Solve the Nested Expression: ((b×6)^5)^2 Using Exponent Rules

Insert the corresponding expression:

$$$\left(\left(b\times6\right)^5\right)^2=$

To solve the problem, we need to simplify the expression $\left(\left(b \times 6\right)^5\right)^2$.

We will apply the power of a power rule in exponents, which states:

• For an expression $(x^m)^n$, it simplifies to $x^{m \times n}$.

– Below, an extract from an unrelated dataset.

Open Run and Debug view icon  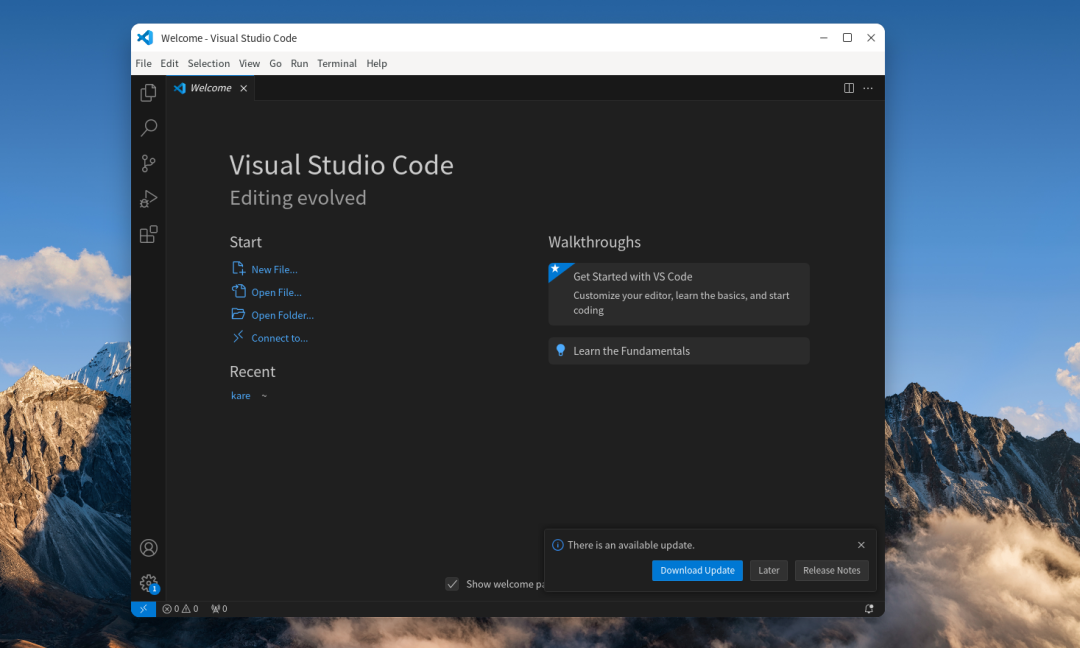pyautogui.click(x=148, y=199)
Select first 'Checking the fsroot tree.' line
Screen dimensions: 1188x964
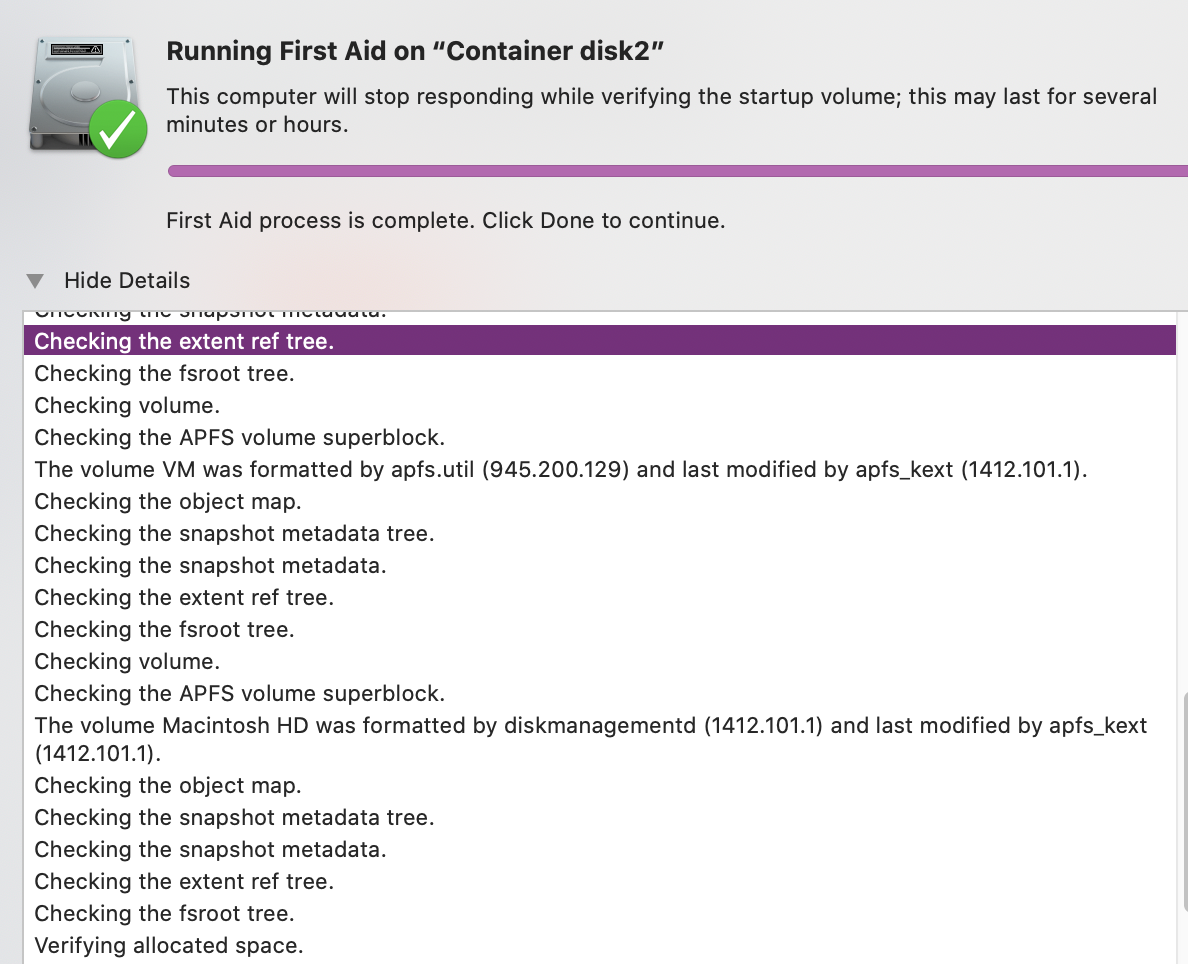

Applying this rule to our expression:

$\left(\left(b \times 6\right)^5\right)^2 = \left(b \times 6\right)^{5 \times 2}$

Calculating the new exponent:

$5 \times 2 = 10$

Therefore, the simplified expression is:

$\left(b \times 6\right)^{10}$

We will now compare this to the given multiple-choice answers:

• Choice 1: $\left(b\times6\right)^3$ - Incorrect
• Choice 2: $\left(b\times6\right)^{10}$ - Correct
• Choice 3: $\left(b\times6\right)^7$ - Incorrect
• Choice 4: $\left(b\times6\right)^{\frac{2}{5}}$ - Incorrect

In conclusion, the correct answer is $\left(b\times6\right)^{10}$, which matches Choice 2.